Continuei a caminhar, decidido que seria cronista fui registrando cuidadosamente oque via e, as vezes, o que não via.Minhas primeiras crônicas eram muito mentirosas (ou muito verdadeiras), por que não consegui organizá-las direito. Com o passar dos anos, fui aprendendo a organizar as mentiras e até escrevi em algumas crônicas que a vida está cheia de mentiras para se contar.
E nesse momento chega aqui em casa um repórter perguntando:
− Quando você virou cronista?
− Depois que aprendi a organizar as mentiras. – Respondi confiante.
− Você é um mentiroso?
−Não –respondi- eu só organizo as mentiras.
Já estava meio distraído quando o repórter pediu que eu terminasse a entrevista com uma definição de crônica.

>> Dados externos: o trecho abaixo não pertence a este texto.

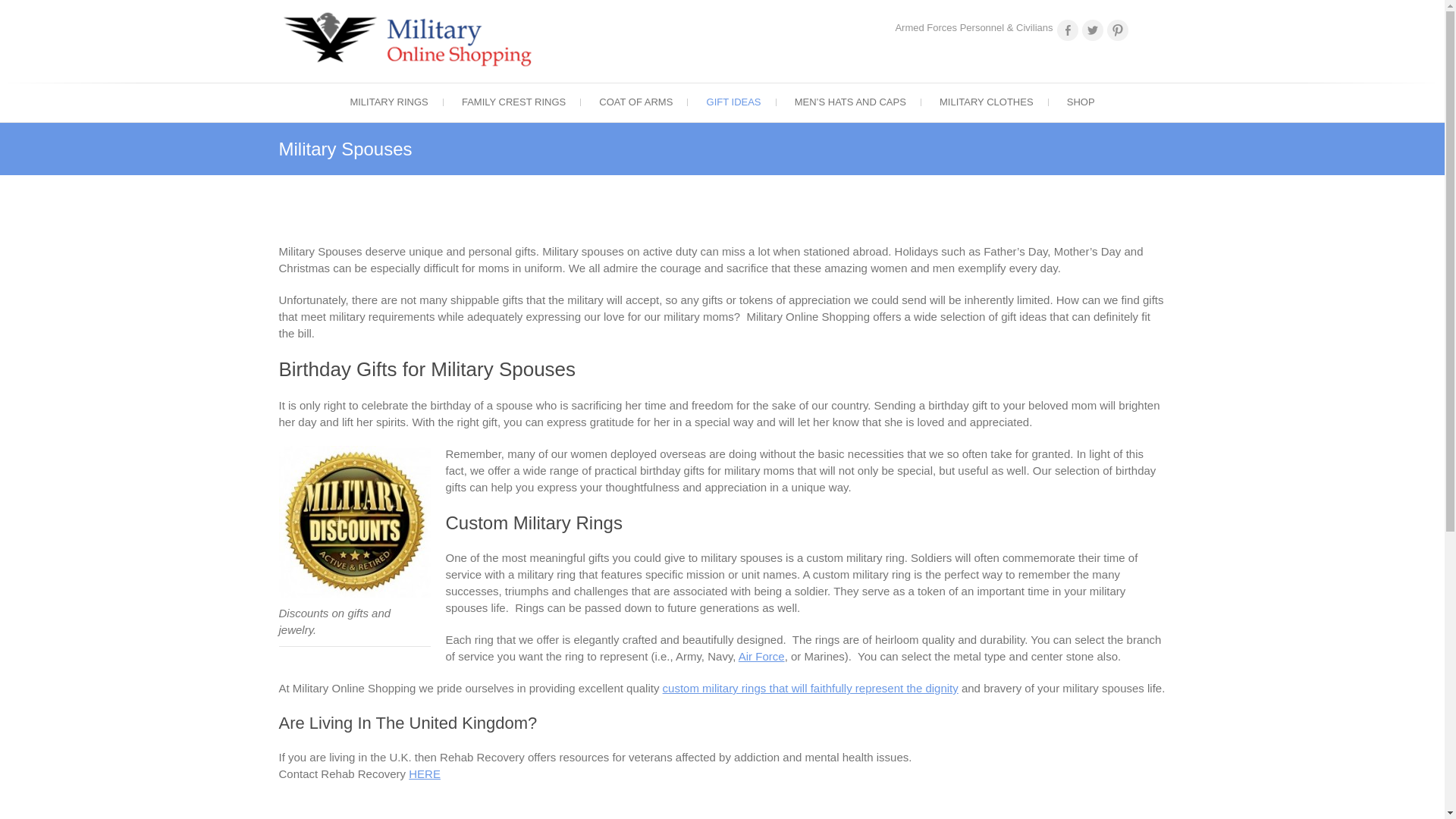
Air Force (761, 656)
pinterest (1117, 29)
GIFT IDEAS (733, 102)
COAT OF ARMS (635, 102)
twitter (1091, 29)
Custom Military Rings (810, 687)
Military Shopping (624, 89)
facebook (1067, 29)
Military Shopping (624, 89)
MILITARY RINGS (388, 102)
Military Shopping (413, 38)
FAMILY CREST RINGS (513, 102)
Given the description of an element on the screen output the (x, y) to click on. 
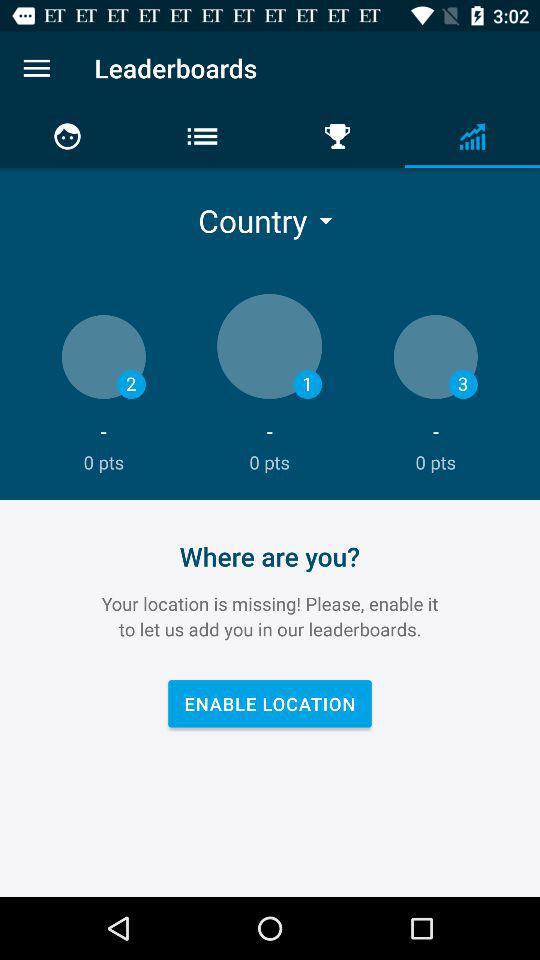
click menu (36, 68)
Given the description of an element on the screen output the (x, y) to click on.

− As mentiras, meu caro, estão por todos os lados, mas muitas vezes precisamos reinventá-las, organizá-las (tornando-as verdades), e esse é o trabalho do cronista. As mentiras ditas não podem ser medidas com precisão, mas a crônica, a crônica sim, a crônica é uma grande mentira.
Amambaí, 01 de Setembro de 2011.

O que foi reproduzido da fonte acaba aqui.